2017年11月21日火曜日

酸素投与量を下げたい時どうするか?

 以前酸素の投与量をどう予測するかについて書きました

 今日は酸素を下げる時どうするか?と言うお話です。原則は少しずつ下げると言う事なので、1リットル/分ずつ減らしていきます。でも、私のようにせっかちな性格であれば、もっと早く下げていきたいです。その時に役立つお話です。

 腹痛で来院された80歳ぐらいの男性です。SpO2が安定しなかったので、救急隊の方がフェイスマスクで酸素を4リットル/分で投与して運んで来てくれました。救急は悪い方を採用しますので、SpO2は悪いと考えるのが正しいので、すばらしい判断です。

pH 7.447
PCO2 30.9 mmHg
PO2 142.4 mmHg

 吸入酸素濃度FIO2は、酸素投与1L/分で約0.04上昇しますので、0.2+0.04×4=0.36です。厳密にはFIO2の単位は%ではありません。FIO2とPaO2はだいたい比例するので、PaO2を100 mmHg程度にしたい場合、0.7(100÷142.4=0.712)ぐらいをFIO2にかければ良いです。

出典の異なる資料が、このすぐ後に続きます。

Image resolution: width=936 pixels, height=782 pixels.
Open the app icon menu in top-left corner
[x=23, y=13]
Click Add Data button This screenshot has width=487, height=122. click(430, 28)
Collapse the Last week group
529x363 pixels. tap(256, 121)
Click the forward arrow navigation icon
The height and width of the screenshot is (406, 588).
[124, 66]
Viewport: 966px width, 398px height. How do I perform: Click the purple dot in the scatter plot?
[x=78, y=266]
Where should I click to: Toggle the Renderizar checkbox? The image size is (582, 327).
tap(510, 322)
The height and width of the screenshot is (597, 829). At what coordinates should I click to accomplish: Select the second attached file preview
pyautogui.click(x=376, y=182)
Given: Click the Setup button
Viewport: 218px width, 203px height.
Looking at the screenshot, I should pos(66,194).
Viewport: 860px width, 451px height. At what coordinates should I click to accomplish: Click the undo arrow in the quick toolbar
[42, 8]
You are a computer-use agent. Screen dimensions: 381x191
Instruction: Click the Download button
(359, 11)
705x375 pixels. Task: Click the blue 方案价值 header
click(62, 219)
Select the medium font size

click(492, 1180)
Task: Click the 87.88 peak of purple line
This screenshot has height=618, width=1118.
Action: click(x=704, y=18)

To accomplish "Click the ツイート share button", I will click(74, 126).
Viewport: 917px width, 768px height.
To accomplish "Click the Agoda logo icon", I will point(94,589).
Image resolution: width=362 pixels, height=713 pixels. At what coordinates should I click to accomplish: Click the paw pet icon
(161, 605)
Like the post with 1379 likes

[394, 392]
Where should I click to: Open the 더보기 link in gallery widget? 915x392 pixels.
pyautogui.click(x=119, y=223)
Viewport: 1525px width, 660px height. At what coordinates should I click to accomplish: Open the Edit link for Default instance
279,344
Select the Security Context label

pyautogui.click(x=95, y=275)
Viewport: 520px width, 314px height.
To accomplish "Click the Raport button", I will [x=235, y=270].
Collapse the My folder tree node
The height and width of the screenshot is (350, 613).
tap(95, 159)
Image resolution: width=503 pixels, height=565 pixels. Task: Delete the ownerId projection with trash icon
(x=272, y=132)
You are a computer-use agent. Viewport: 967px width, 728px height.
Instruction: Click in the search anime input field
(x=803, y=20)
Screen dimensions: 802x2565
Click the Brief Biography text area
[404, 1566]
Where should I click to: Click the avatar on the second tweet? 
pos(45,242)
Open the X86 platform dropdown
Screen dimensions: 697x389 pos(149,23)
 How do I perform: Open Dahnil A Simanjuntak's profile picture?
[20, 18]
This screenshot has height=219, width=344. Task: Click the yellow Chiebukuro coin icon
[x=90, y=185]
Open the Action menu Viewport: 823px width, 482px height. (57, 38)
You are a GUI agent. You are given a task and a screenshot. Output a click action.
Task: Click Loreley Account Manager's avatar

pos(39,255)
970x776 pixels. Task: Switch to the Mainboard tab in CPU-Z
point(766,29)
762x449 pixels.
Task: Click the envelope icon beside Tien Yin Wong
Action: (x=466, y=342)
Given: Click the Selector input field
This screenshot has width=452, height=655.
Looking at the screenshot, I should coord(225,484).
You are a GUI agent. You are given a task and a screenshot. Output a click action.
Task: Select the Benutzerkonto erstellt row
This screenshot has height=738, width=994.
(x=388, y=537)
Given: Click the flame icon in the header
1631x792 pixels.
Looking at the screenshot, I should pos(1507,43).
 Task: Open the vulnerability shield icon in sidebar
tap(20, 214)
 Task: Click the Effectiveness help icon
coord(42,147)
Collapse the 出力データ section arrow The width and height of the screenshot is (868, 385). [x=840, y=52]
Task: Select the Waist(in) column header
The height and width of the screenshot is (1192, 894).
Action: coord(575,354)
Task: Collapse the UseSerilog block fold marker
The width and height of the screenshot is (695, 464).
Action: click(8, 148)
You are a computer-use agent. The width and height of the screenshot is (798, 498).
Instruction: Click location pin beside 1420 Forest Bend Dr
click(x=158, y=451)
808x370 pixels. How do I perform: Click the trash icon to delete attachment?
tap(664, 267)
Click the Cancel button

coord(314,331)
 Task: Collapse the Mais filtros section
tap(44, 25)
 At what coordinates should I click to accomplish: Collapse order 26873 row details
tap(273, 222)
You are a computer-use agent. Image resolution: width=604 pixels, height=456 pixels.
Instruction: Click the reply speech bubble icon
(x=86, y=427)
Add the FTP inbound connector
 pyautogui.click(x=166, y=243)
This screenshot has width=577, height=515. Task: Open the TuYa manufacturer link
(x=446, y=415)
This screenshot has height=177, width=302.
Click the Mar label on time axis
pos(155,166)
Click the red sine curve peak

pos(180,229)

0.36×0.7=0.25ぐらいですので、経鼻で1リットル/分に下げても良いと言うことになります。

 が、余裕をもって2リットル/分ぐらいにするのが良いでしょうし、4リットル/分の投与ならば1リットル/分ずつ下げても良いでしょうね。
 また、この計算はPaCO2の値について考慮に入れていませんので、状態が落ち着いてPaCO2が高くなれば、酸素は下げてはいけないかも知れません。その事については、別の記事で書きますので余裕があれば、ご覧ください。

 血液ガスは毎日少しずつが原則ですから!

<今回の極論ポイント>
 酸素を下げる時は少なめにが原則です。
 せっかちな人は、酸素分圧と吸入酸素濃度がだいたい比例する事を利用しましょう。